El rabo de paja de Uribe.

diciembre 22, 2013 9:06 am

Andres Burgos New Por: Andres Burgos
Luego de la ronda de entrevistas que el expresidente ha otorgado a varios medios radiales y de televisión, denunciando lo que ha llamado “el carrusel de la reelección”, no me queda la menor duda de que su discurso además de ser acomodado y grosero, raya también en la inmoralidad y el cinismo.
Si bien es cierto que el expresidente dice tener pruebas de que este gobierno “derrochón” está comprando a los congresistas para garantizar su reelección, no es menos cierto que en su momento a su gobierno se le acusó de pretender reelegirse con maromas mucho más graves de las que hoy denuncia con vehemencia.

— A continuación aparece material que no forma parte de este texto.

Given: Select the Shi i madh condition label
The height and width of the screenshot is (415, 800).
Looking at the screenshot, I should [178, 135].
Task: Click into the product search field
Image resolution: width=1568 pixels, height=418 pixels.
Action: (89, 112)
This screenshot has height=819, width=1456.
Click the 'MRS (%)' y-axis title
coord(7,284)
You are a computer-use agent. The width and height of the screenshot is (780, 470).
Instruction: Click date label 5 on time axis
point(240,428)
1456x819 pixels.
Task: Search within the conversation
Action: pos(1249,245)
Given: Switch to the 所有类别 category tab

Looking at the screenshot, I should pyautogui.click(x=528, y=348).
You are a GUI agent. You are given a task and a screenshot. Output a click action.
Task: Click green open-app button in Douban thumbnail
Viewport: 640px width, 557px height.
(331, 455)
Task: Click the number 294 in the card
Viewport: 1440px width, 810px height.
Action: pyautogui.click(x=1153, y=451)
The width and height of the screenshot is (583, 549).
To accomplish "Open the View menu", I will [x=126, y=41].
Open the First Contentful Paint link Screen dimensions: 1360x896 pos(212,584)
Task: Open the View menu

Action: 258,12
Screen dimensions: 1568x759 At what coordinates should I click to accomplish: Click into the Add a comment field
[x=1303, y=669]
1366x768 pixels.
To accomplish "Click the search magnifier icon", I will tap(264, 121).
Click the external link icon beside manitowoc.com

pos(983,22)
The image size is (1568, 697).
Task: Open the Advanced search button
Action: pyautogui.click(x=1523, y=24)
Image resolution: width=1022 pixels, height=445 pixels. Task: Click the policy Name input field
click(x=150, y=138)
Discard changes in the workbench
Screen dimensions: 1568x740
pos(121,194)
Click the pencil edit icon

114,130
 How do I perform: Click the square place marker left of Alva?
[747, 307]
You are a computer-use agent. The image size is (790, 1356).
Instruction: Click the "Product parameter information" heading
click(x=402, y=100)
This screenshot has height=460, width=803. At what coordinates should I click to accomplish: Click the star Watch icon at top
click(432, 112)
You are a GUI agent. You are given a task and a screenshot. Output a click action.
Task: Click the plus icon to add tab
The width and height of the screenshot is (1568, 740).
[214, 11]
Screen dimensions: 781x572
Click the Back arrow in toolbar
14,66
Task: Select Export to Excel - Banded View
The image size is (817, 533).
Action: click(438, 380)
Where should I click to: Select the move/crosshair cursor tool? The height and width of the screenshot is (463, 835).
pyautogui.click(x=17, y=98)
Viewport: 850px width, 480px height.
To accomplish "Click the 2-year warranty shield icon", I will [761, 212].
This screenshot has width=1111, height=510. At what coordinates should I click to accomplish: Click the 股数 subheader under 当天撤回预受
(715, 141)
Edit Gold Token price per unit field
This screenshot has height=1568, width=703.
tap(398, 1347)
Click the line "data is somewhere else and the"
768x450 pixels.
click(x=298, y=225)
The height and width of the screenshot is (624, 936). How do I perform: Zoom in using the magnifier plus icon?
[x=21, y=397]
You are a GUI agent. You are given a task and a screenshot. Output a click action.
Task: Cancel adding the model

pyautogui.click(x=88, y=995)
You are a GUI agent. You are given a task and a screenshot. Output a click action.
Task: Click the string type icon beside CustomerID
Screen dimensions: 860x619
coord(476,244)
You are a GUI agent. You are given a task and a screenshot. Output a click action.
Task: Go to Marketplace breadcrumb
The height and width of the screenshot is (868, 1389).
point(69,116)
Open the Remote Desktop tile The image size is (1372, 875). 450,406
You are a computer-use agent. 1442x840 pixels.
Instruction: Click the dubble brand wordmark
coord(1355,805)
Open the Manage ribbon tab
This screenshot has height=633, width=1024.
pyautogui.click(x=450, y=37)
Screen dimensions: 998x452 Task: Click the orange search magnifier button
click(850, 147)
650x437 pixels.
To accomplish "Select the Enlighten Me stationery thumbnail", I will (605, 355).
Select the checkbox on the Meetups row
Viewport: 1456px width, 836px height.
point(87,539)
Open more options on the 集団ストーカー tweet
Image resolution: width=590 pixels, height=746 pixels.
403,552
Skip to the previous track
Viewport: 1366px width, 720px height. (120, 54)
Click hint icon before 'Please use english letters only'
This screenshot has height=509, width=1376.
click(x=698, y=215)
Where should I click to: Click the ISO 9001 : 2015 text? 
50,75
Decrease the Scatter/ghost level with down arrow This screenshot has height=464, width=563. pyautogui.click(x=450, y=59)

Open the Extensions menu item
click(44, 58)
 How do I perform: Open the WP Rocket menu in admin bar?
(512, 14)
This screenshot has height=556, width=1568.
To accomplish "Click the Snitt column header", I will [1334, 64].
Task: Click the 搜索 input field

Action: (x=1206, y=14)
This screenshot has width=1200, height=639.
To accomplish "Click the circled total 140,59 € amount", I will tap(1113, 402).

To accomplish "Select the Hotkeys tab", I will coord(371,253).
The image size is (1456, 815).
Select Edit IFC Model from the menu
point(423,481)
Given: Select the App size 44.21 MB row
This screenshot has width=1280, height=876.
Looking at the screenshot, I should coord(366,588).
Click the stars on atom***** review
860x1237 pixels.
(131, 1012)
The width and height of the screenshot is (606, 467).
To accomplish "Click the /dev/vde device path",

Uribe, que hoy acusa a Santos de ofrecer puestos políticos a cambio de favores electorales, ofreció la institucionalidad de su gobierno para mantenerse en el poder. Ad portas de anunciar su intención de reelegirse para el periodo 2006-2010 el expresidente autorizó la creación de varias notarías nuevas y el nombramiento de otros tantos notarios en tiempo record, que no eran más que cuotas políticas de por lo menos 30 congresistas, para que estos últimos votaran a favor de su reelección.
El escándalo que fue conocido como la “Yidis-política” produjo la posterior captura de Teodolindo Avendaño y Yidis Medina por el delito de cohecho. Curiosamente la justicia castigó a la parte que se dejó comprar pero jamás a los que ofrecieron las prebendas.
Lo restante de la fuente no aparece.